According to the embodiment of the invention, a named entity identification method based on BERT and BiGRU-CRF is provided.
As shown in fig. 1-2, the method for identifying a named entity based on BERT and BiGRU-CRF according to an embodiment of the present invention includes the following steps:
the method comprises the steps that firstly, comment text data of the E-commerce industry are obtained through a web crawler, and the text data are marked;
preprocessing the labeled text data to construct a training data set and a verification data set; training a BiGRU-CRF algorithm model and a BERT algorithm model according to the training data set and the verification data set;
extracting entities contained in the text data to be predicted through the trained BiGRU-CRF algorithm model;
predicting the relation between the text data to be predicted and the entity through the trained BERT algorithm model;
and step five, further analyzing the semantic information according to the connection relation.

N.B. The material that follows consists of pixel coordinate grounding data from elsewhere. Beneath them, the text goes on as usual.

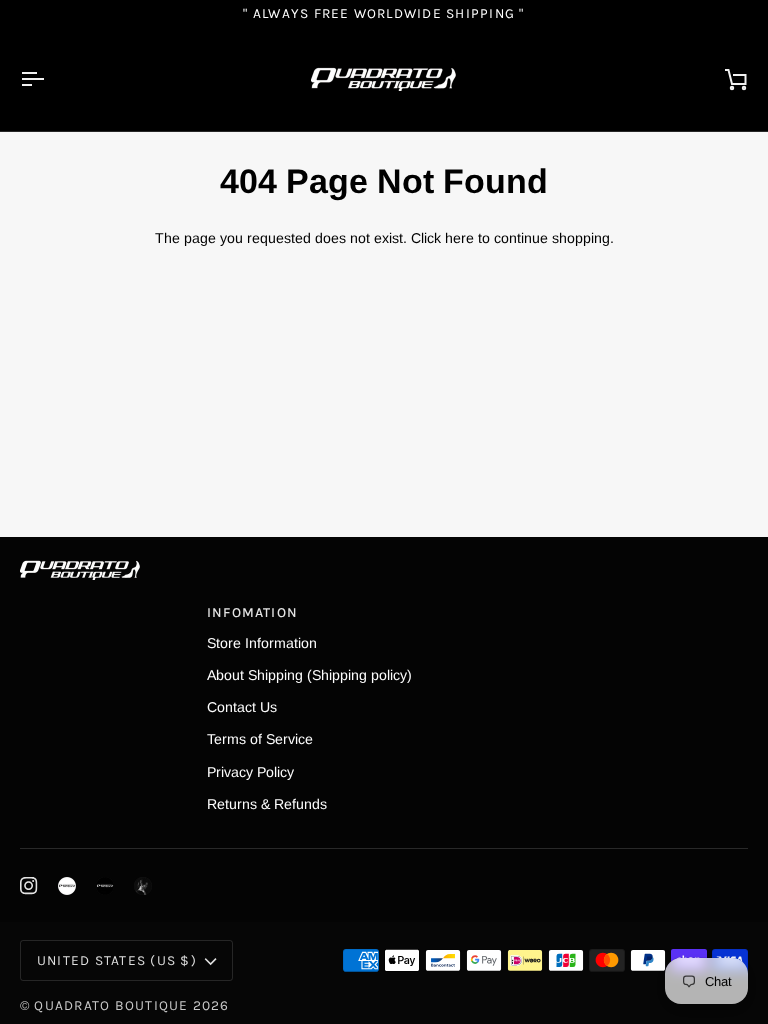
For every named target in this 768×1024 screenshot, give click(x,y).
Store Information (262, 643)
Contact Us (242, 707)
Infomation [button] (252, 612)
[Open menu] (50, 79)
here (459, 238)
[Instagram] (29, 886)
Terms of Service (260, 739)
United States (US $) (117, 960)
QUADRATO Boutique (111, 1005)
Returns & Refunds (267, 804)
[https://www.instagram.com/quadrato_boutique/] (67, 886)
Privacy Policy (250, 772)
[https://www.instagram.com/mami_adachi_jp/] (143, 886)
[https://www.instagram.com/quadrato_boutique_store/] (105, 886)
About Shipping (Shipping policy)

By means of the technical scheme, an automatic information extraction method based on deep learning natural language processing is innovatively provided through the problem of named entity recognition based on E-commerce comment. On the basis of the recognition of named entities of comment texts, the invention provides a high-precision named entity extraction method for information extraction of unstructured comment texts based on a natural language processing technology under deep learning.
In addition, labeling the text data includes: training a model by using part of the labeled text data in an incremental learning mode, and predicting the rest unlabeled text data according to the trained model; and directly taking the prediction result with the confidence coefficient higher than the preset threshold value as a mark of the text data, and manually re-marking the text data with the confidence coefficient lower than the preset threshold value. And constructing a commodity comment data entity library in the E-commerce industry, replacing entities of the same type from the entity library by adopting a random replacement mode, constructing random number word generators of different expression modes aiming at general entity types such as time, amount and the like, and randomly generating and replacing time, amount and the like in the original label text data. The method has the advantages that the labeled data set is expanded, meanwhile, the model can learn the language knowledge of the context better, and compared with a common method, the robustness and the accuracy of the model are improved. And simultaneously, predicting another batch of unlabeled text data by using a model trained by a part of labeled data in an incremental learning mode, directly taking a prediction result with the algorithm confidence coefficient higher than a threshold value as a mark, and manually re-labeling the data with low confidence coefficient. And carrying out entity replacement on the marked text data by using the constructed entity library and the time and money random generator, and enhancing the data set. And simultaneously, predicting another batch of unlabeled text data by using a model trained by a part of labeled data in an incremental learning mode, directly using a prediction result with high confidence coefficient of the algorithm as a label, and manually re-labeling the data with low confidence coefficient. The method greatly improves the efficiency of data marking and reduces the labor cost.
In addition, the entity contained in the text data to be predicted is extracted through the trained BiGRU-CRF algorithm model, and the method comprises the following steps: modeling the text data sequence in a forward direction and a backward direction by utilizing a bidirectional GRU model; and (4) scoring the whole prediction path by using the relation between conditional random field CRF constraint label results, and extracting entities contained in the text data. In the embodiment, named entity recognition is performed on the sentence after the sentence is labeled by using a deep learning sequence labeling model, so that the entity existing in the text is recognized. And carrying out forward and backward modeling on the sequence by using a bidirectional GRU model, and scoring the whole prediction path by using the relation between Conditional Random Field (CRF) constraint label results so as to extract an entity contained in the sentence.
In addition, if the text data is a long text, predicting the relation between the text data to be predicted and the entity through the trained BERT algorithm model, and establishing the relation connection between the related entities, wherein the relation connection comprises the following steps:
acquiring a BERT original model, adopting [ CLS ] marks to represent the characteristics of the whole sentence types in the article through the BERT original model, and using [ SEP ] to segment a plurality of sentences in the input article;
coding by combining BERT input with an upstream extracted entity and adopting a structure of [ CLS ] article sentence [ SEP ] subject [ object ] [ SEP ] };
connecting the subject entity vector, the sentence vector and the object entity vector, and predicting the relationship type through full connection and softmax;
wherein a ═ a1, a 2.., an ] is used to represent the subject entity vector; the object entity vector is denoted by b ═ b1, b 2.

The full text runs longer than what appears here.